_Questions à traiter:_
a) Recopiez le passage de l'extrait commençant par « Un recours pour » et allant jusqu'à « une activité éligible. », en remplaçant « excluait » par « écartait ».
b) D'après l'extrait, à hauteur de quel pourcentage l'article 787 B du CGI exonère-t-il les droits de mutation à titre gratuit ?

_Extrait du texte:_

============================================================

Le Conseil d’Etat annule le BOFiP relatif aux critères d’appréciation du caractère prépondérant de l’activité opérationnelle : L’exonération à hauteur de 75 % des droits de mutation à titre gratuit prévue par l’article 787 B du CGI est réservée aux parts ou actions d’une société ayant une activité industrielle, commerciale, artisanale, agricole ou libérale. Il n’est pour autant pas interdit pour une société d’exercer une activité autre que celles citées, dans la mesure où celle-ci reste accessoire aux précédentes. A cet effet, l’administration fiscale précisait que « le caractère prépondérant de l’activité industrielle, commerciale, artisanale, agricole ou libérale s’apprécie au regard de deux critères cumulatifs que sont le chiffre d’affaires procuré par cette activité (au moins 50 % du montant du chiffre d’affaires total) et le montant de l’actif brut immobilisé (au moins 50 % du montant total de l’actif brut) » (BOI-ENR-DMTG-10-20-40-10 §20).

Un recours pour excès de pouvoir (REP) a été formé par M. DA et Mme B contre l’instruction susvisée au motif que le critère tenant à l’actif brut immobilisé ne tenait pas compte de l’affectation des actifs et excluait, de fait, des actifs circulants qui pouvaient être exclusivement affectés à une activité éligible.

Le Conseil d’Etat a fait droit à ce REP et a annulé l’ensemble de l’alinéa de l’instruction administrative contestée, reconnaissant par la même que l’exercice d’une activité civile n’était pas de nature à priver le contribuable de l’avantage fiscal sur la valeur totale des parts transmises à titre gratuit. Il a en outre considéré que la « prépondérance s’apprécie en considération d’un faisceau d’indices déterminés d’après la nature de l’activité et les conditions de son exercice ». Ce faisant, le Conseil d’Etat donne une marge d’appréciation supérieure à celle de l’instruction.

============================================================

_Données enregistrées:_
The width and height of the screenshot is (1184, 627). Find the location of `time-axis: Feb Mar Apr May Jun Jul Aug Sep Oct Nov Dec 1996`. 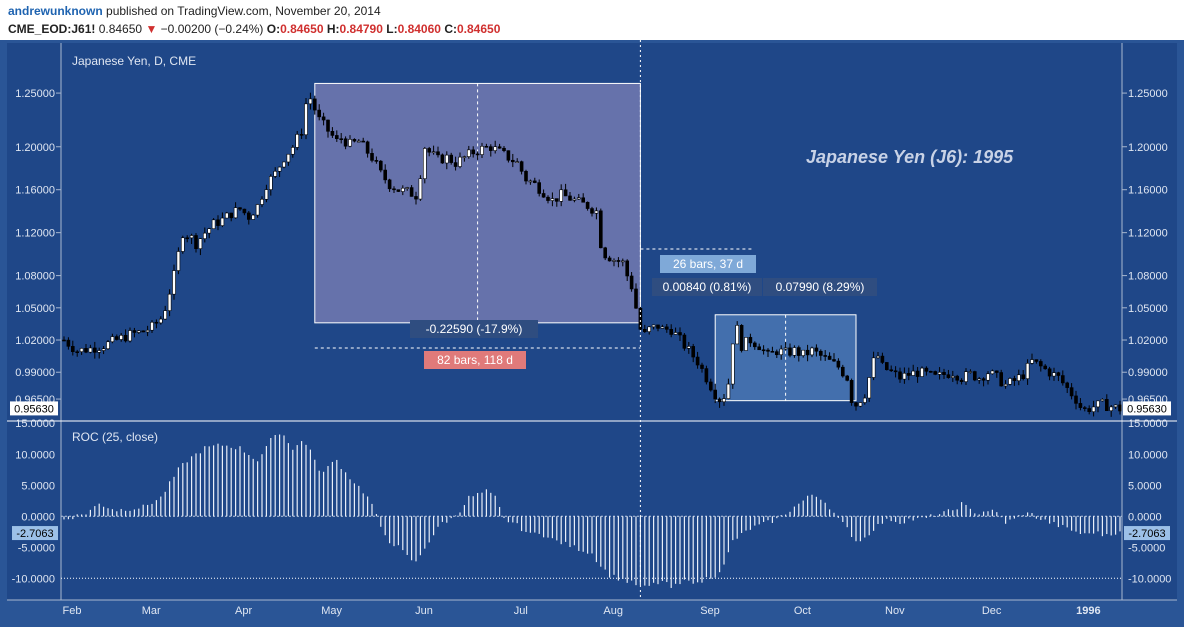

time-axis: Feb Mar Apr May Jun Jul Aug Sep Oct Nov Dec 1996 is located at coordinates (592, 608).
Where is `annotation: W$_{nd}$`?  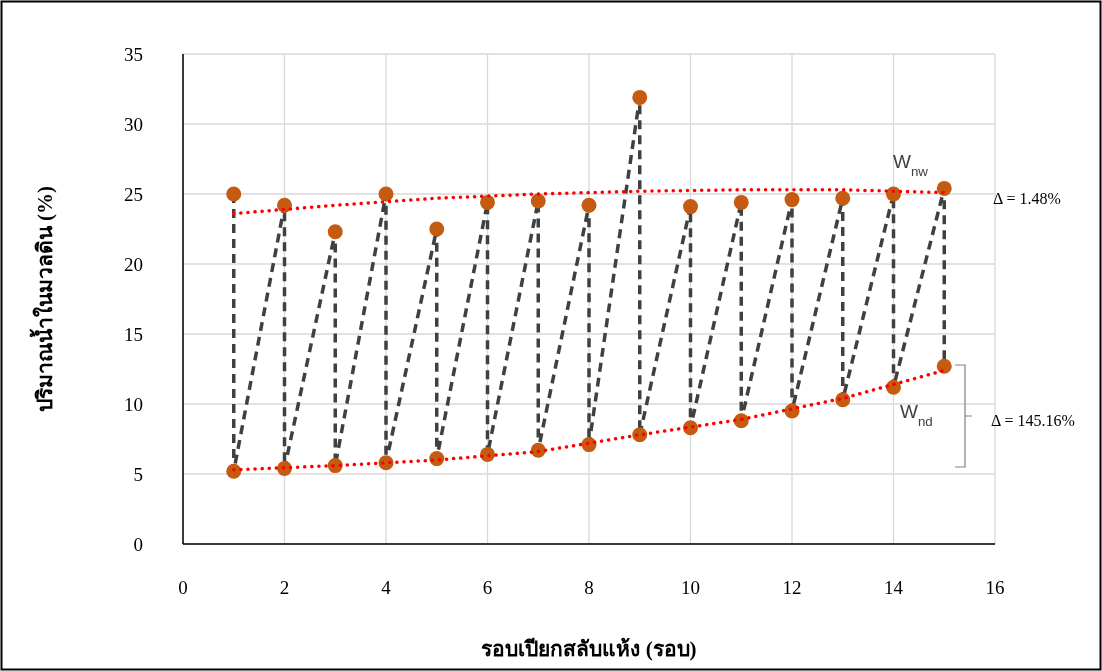
annotation: W$_{nd}$ is located at coordinates (916, 415).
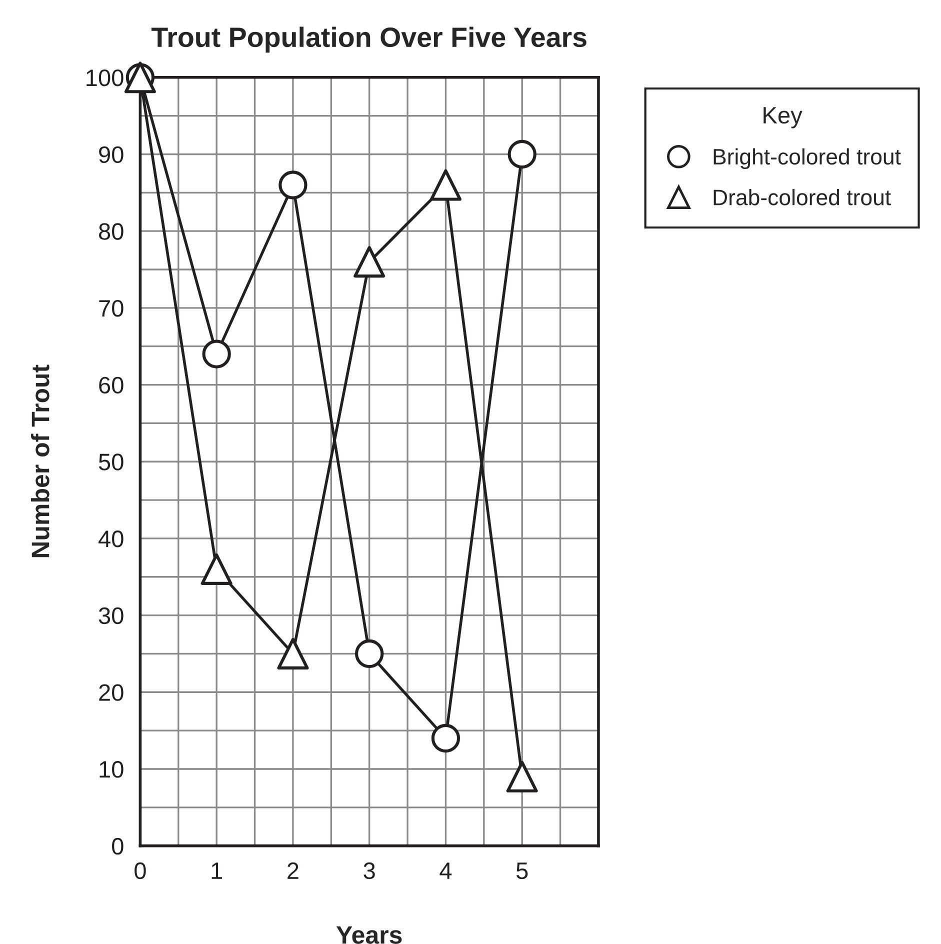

============================================================

_Réponses rédigées:_
a)
Un recours pour excès de pouvoir (REP) a été formé par M. DA et Mme B contre l’instruction susvisée au motif que le critère tenant à l’actif brut immobilisé ne tenait pas compte de l’affectation des actifs et écartait, de fait, des actifs circulants qui pouvaient être exclusivement affectés à une activité éligible.

b) À hauteur de 75 %.